После Бур-Люкского дела я был назначен командовать Северным укреплением, когда еще ожидали нападения врага на эту часть Севастополя; потом, когда покойный Корнилов взял на себя защиту этого поста, поступил я к нему в начальники штаба; когда же сделалось известным, что неприятели решились атаковать Севастополь с его Южной стороны, перебрались мы с нашими морскими батальонами в город, и на мою долю пришлось командовать нашим левым флангом, т. е. 4-й дистанцией, которая также называется дистанцией Малахова кургана и тянется от докового моста до бухты у Киленбалки, занимая протяжением до 3-х верст.

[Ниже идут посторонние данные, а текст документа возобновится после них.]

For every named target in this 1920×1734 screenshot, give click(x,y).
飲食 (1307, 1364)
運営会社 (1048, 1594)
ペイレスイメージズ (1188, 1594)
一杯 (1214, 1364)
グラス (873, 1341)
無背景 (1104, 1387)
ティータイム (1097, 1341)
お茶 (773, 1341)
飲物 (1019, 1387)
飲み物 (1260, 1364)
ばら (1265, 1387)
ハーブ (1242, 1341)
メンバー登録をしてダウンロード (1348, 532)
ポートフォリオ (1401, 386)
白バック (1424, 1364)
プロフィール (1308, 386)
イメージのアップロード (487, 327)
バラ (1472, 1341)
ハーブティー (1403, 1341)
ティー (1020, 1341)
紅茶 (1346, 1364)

Против меня стоят англичане, и вот мы возимся с ними с 17-го сентября! Не стану тебе описывать ни бомбардировки, ни стычки, ни даже сражений: это тебе все известно из официальных источников, да и для этого нужно было бы исписать не одну дюжину листов, к чему я решительно не имею времени; скажу только, что не могу надивиться на наших матрос, солдат, а также офицеров. Такого самоотвержения, такой геройской стойкости пусть ищут в других нациях со свечой!

То, что сыпалось на наших матрос, составлявших прислугу на батареях, этого не видели люди от века. Бывали несчастные для нас выстрелы, которые разом снимали полприслуги, и до приказаний стояли уже охотники на их местах. Бомбардировка начиналась утром в 6 часов, кончалась вечером в 7 часов, и в продолжение всего времени ни один здоровый матрос не дозволял себя сменить охотником, которые беспрерывно, со слезами на глазах, упрашивали, чтобы их пустили к пушкам! Словом, чтобы описывать восторженную храбрость наших матрос и офицеров, нужно написать Гомериаду, а к этому нет у меня ни времени, ни средств.

Я живу в траншее. Теперь у нас перестрелка пушками стала реже. Неприятель укрепляет свою позицию редутами; тоже по возможности делаем и мы; когда же начнется настоящее дело, ведает Бог. Думаю, что когда они свой лагерь совсем укрепят, начнется опять усиленная бомбардировка, а потом и приступ. Чем он кончится, в руках у Всевышнего; а наше дело будет резаться на славу, и да поможет нам Бог!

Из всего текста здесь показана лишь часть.